Sentença. Fundamentação. Medida concreta da pena. Pena de substituição. Suspensão da execução da pena de prisão

SENTENÇA. FUNDAMENTAÇÃO. MEDIDA CONCRETA DA PENA. PENA DE SUBSTITUIÇÃO. SUSPENSÃO DA EXECUÇÃO DA PENA DE PRISÃO
RECURSO CRIMINAL Nº
186/16.2JALRA.C1
Relator: VASQUES OSÓRIO
Data do Acordão: 26-04-2017
Tribunal: LEIRIA (J C CRIMINAL – J3)
Legislação: ART. 205.º, N.º 1, DA CRP; ARTS. 97.º, N.º 5, E 374.º, N.º 2, DO CPP; ARTS. 40.º, N.ºS 1 E 2, 50.º, N.ºS 1 E 2, E 71.º, N.º 1, DO CP
Sumário:

  1. A fundamentação é a parte da sentença que visa permitir o seu pleno entendimento pelos destinatários e, também, pela comunidade, facultando, simultaneamente, ao respectivo autor, a possibilidade de a auto-controlar e, posteriormente, ao tribunal de recurso a possibilidade de fiscalização da actividade decisória levada a cabo pela 1ª instância.
  2. Contendo o acórdão recorrido a narração dos factos provados que o tribunal a quo como tal considerou, contendo a descrição das provas fundamentadoras da convicção do tribunal e a sua análise crítica, com a explicação do processo de formação de tal convicção, e contendo a determinação do direito aplicável e a sua aplicação ao caso concreto, o acórdão em crise observou o disposto no art. 374º, nº 2 do CPP.
  3. Prevenção e culpa são os factores a ter em conta na aplicação da pena e determinação da sua medida (arts. 40.º, n.ºs 1 e 2, e 71.º, n.º 1 do CP).
  4. A medida concreta da pena resultará da medida da necessidade de tutela dos bens jurídicos em cada caso requerida.

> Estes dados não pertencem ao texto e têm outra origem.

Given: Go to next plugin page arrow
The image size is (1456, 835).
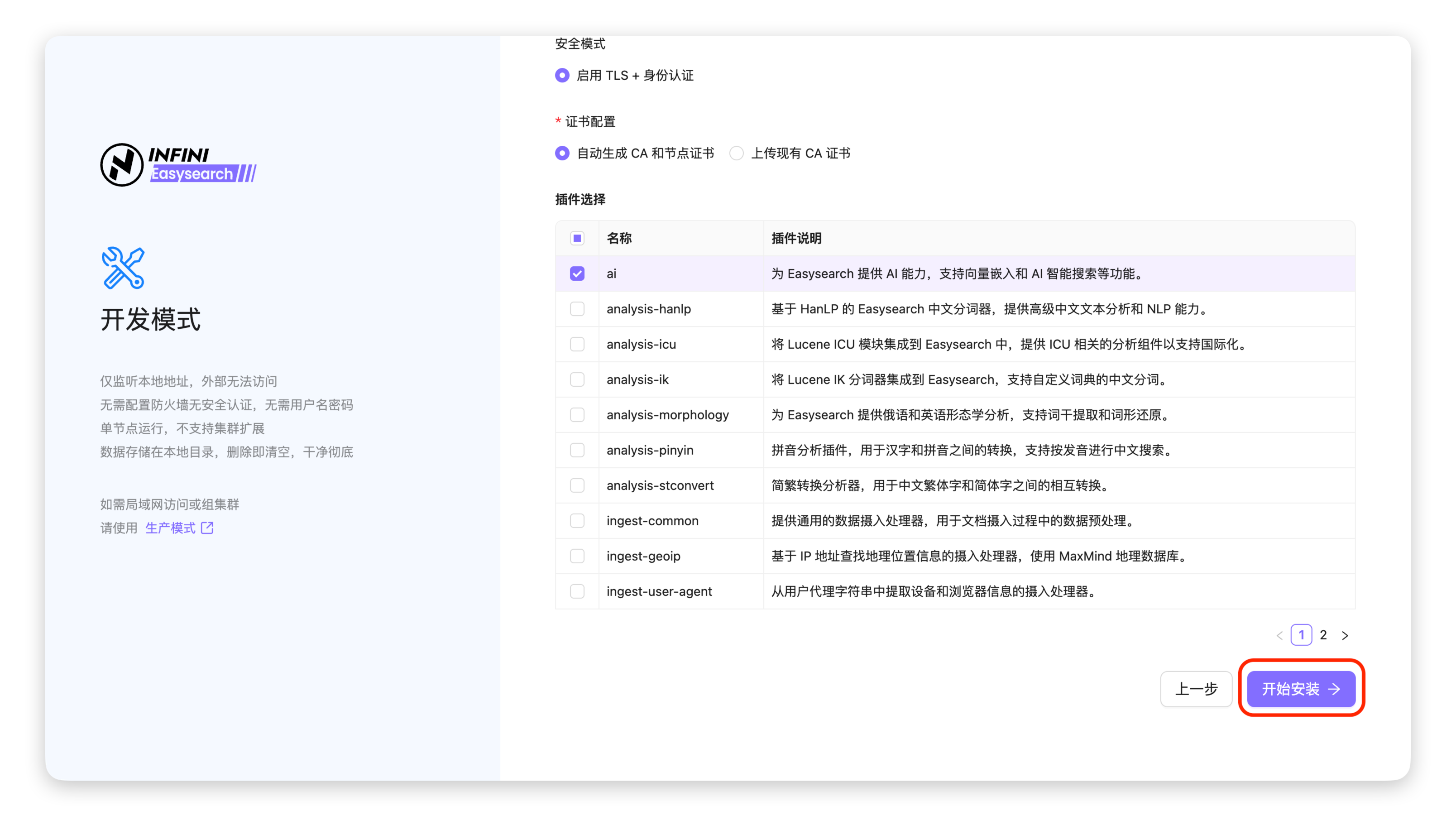Looking at the screenshot, I should tap(1345, 635).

  5. Existindo um relativo equilíbrio entre circunstâncias agravantes e circunstâncias atenuantes, sendo elevadas as exigências de prevenção geral, e sendo elevadas as significativas as exigências de prevenção especial, tendo em conta a moldura penal abstracta aplicável de um a oito anos de prisão, a decretada pena de três anos de prisão, situada pouco acima do primeiro quarto daquela moldura, para além de proporcionada, mostra-se perfeitamente suportada pela medida da sua culpa, pelo que, não merecendo censura, é de manter.

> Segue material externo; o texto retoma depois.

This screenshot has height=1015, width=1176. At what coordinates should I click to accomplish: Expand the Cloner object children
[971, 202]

  6. O juízo de prognose a realizar pelo tribunal parte da análise conjugada das circunstâncias do caso concreto, das condições de vida e conduta anterior e posterior do agente e da sua revelada personalidade, análise da qual resultará como provável, ou não, que o agente irá sentir a condenação como uma solene advertência, ficando a sua eventual reincidência prevenida com a simples ameaça da prisão (com ou sem imposição de deveres, regras de conduta ou regime de prova), para concluir ou não, pela viabilidade da sua socialização em liberdade.
  7. O recorrente revela uma personalidade com relativa propensão para a prática de crimes contra o património, à qual não repugna o uso da violência para levar a cabo os seus intentos, e a quem não serviram de suficientes estímulo e “aviso” as duas anteriores condenações em pena de prisão, suspensa na respectiva execução, revelando assim manifesta incapacidade para compreender a oportunidade de ressocialização em liberdade que significou a substituição de cada uma daquelas duas penas privativas da liberdade.
  8. Não é, portanto, viável a formulação de um juízo de prognose favorável ao recorrente, no sentido de que a simples censura do facto e ameaça da prisão bastarão para assegurar, de forma adequada e suficiente, as exigências de prevenção.